A quiet start
The day has come.
Junior and Leaving Certificate examinations in our house. Morning of the first day, English Paper I.
“Odd that the examinations begin always with English and not the first national language”, I observed as we drove to the station.
“Everyone does English, not everyone does Irish”, Michael responded with the usual impeccable logic. That was the end of that conversation opener, back to listening to the strains of Lyric FM and pondering English Paper I.
I did English Paper I. Joint Matriculation Board, English Paper I, 9.30-12.30, 4th June 1979.
English had been a favourite subject, except that by the time it reached A Level, all the fun had gone out of it. English meant English Literature and the surgical dissection of texts. Nothing was read for enjoyment; it was for analysis.
The reading list was not exactly one to excite teenage boys, which was probably why the class was overwhelmingly female.
Hamlet and King Lear were the Shakespearean element. I didn’t like Hamlet. It wasn’t that I didn’t like Hamlet the play, it was I didn’t like Hamlet the person, while King Lear was just depressing.
Jane Austen’s Emma was the novel. It was superlative, nothing in the world could match it for boredom.
Poetry included Gerard Manley Hopkins and William Blake, (only years later did I discover that Blake hadn’t written the music for Jerusalem), and Chaucer.
The other drama included Tom Stoppard’s Rosencrantz and Guildenstern are Dead and Sean O’Casey’s Three Plays. Stoppard was probably a step too far for the rustics like myself and O’Casey loses a lot of its power outside of Ireland.
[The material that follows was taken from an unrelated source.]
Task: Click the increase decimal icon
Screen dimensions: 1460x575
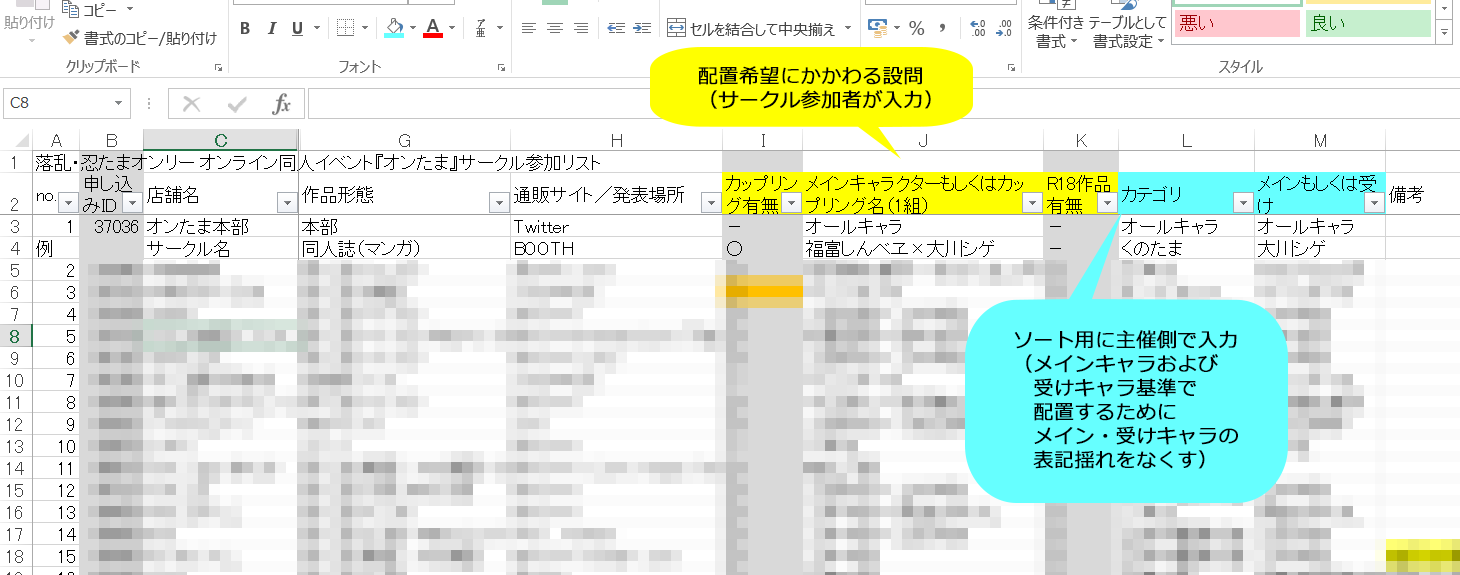Action: pyautogui.click(x=978, y=28)
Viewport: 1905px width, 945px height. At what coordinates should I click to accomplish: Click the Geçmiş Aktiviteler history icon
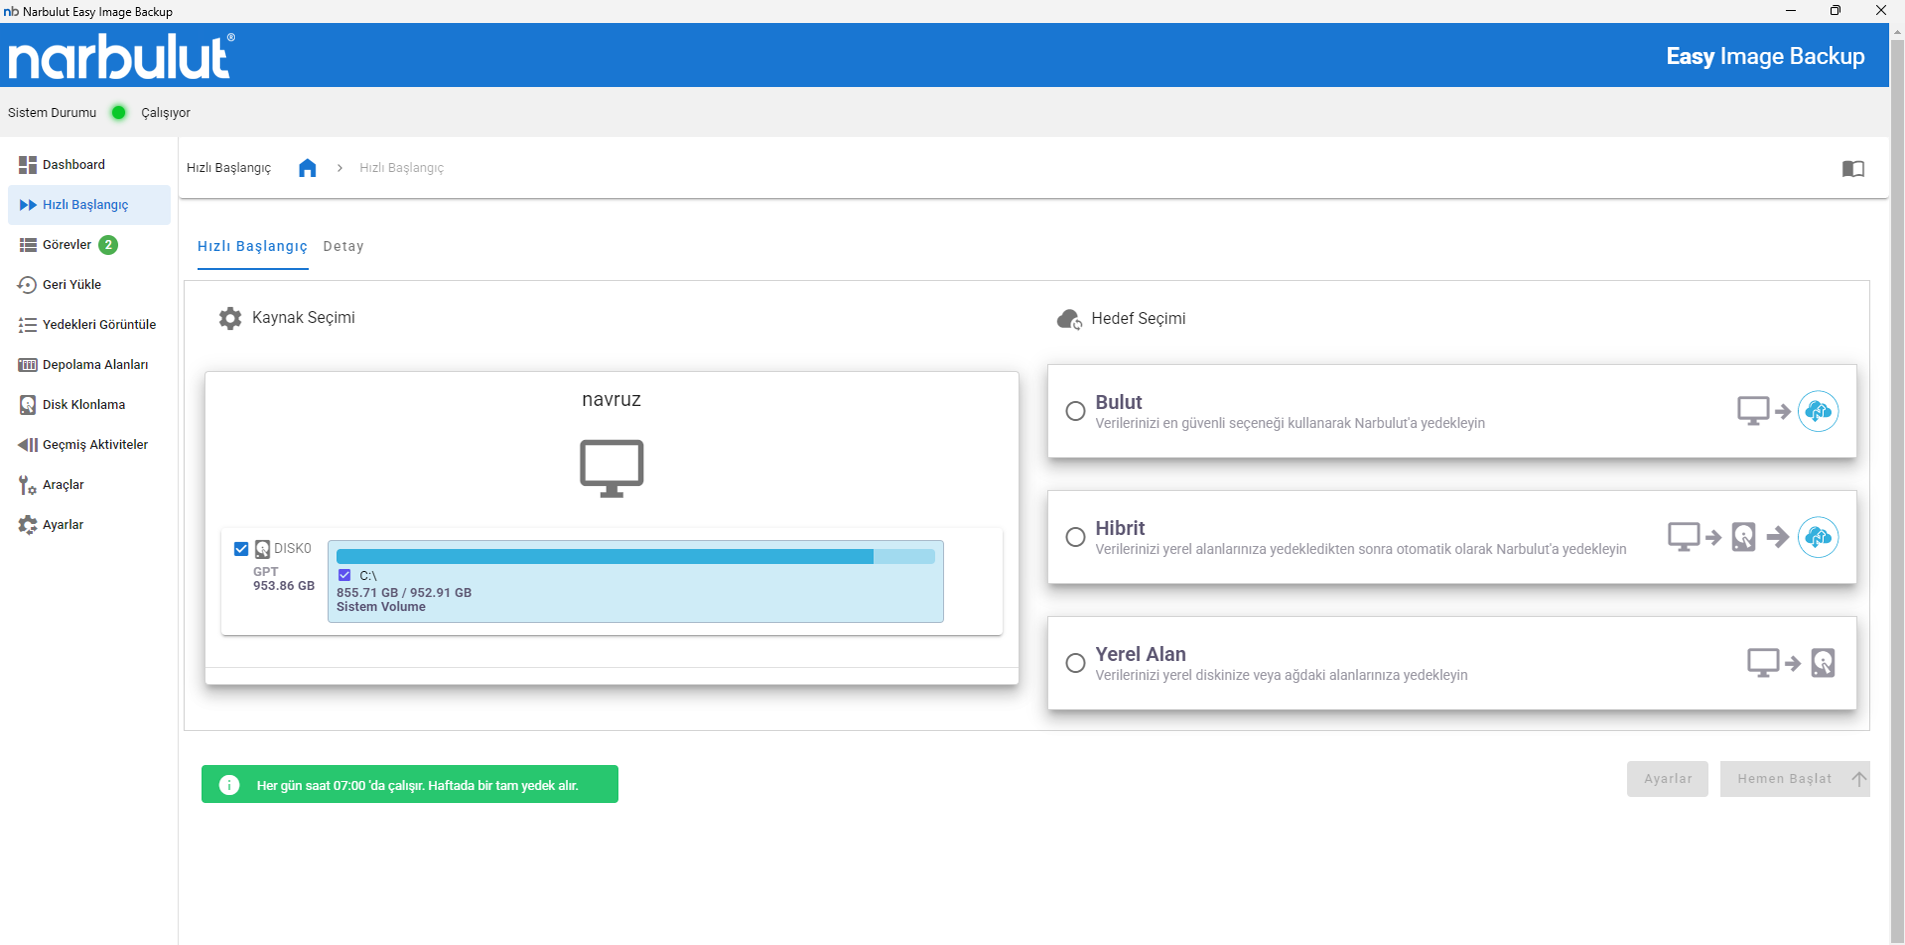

English Paper I was Shakespeare and Austen – it was a bleak start to the examinations. My tutor’s prediction of an ‘A’ grade ended up as an ‘E’, a bare pass, when the results came through the following August, and that was only after an appeal.
I retreated into the other subjects; economics had a beauty about it, a poetry of its own, while history was filled with a gritty reality.
English Paper I.
Perhaps listening to Lyric and looking across Killiney Bay is the best response.
Ian, I’d give you an ‘A’ for your memory! 😀
I’m just off to collect the verdict on L.C. Paper 1!
Here’s to Lyric FM!
June 1965 now seems like another world. I remember very little of the day.
Steph,
You are, of course, assuming my recall is correct. I once argued with someone that Joe Corrigan had been goalkeeper at an England match in 1978. I knew, I said, because I was there! I was there, but Corrigan hadn’t played.
There seemed general contentment with the English paper.
Grannymar,
You must have done your A levels at primary school.
Ah I remember taking the exam alright but not necessarily what was in it. My school didn’t have a hall at the time and we had to take what we call he Higher School Cert. at another school. Very nervy. I did King Lear for the Shakespearian component but can’t remember the novels to save my life! Good luck to the kiddywinks. Especially the ‘leaver’. Lot of pressure put on year 12.